> **Task item**
Copy out exactly the lines from the one containing "Task: Open the Life at UWS menu" through the end of the records, and no pictures.

Collected data:
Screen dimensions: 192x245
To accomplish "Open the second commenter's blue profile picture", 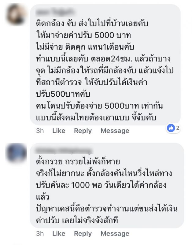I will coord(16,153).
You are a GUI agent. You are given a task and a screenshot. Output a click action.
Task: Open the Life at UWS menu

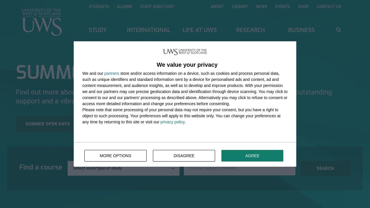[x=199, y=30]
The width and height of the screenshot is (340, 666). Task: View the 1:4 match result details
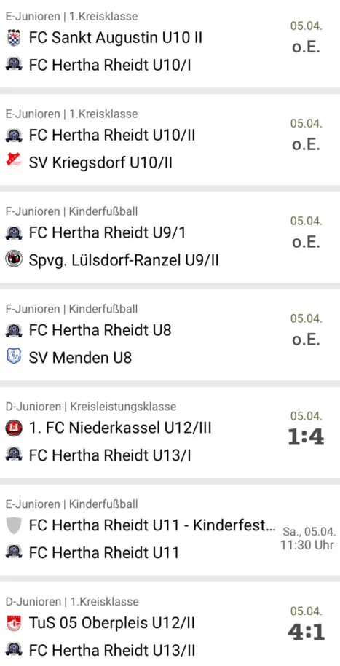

> **Final answer**
Task: Open the Life at UWS menu

[x=199, y=30]
The width and height of the screenshot is (340, 666). Task: View the 1:4 match result details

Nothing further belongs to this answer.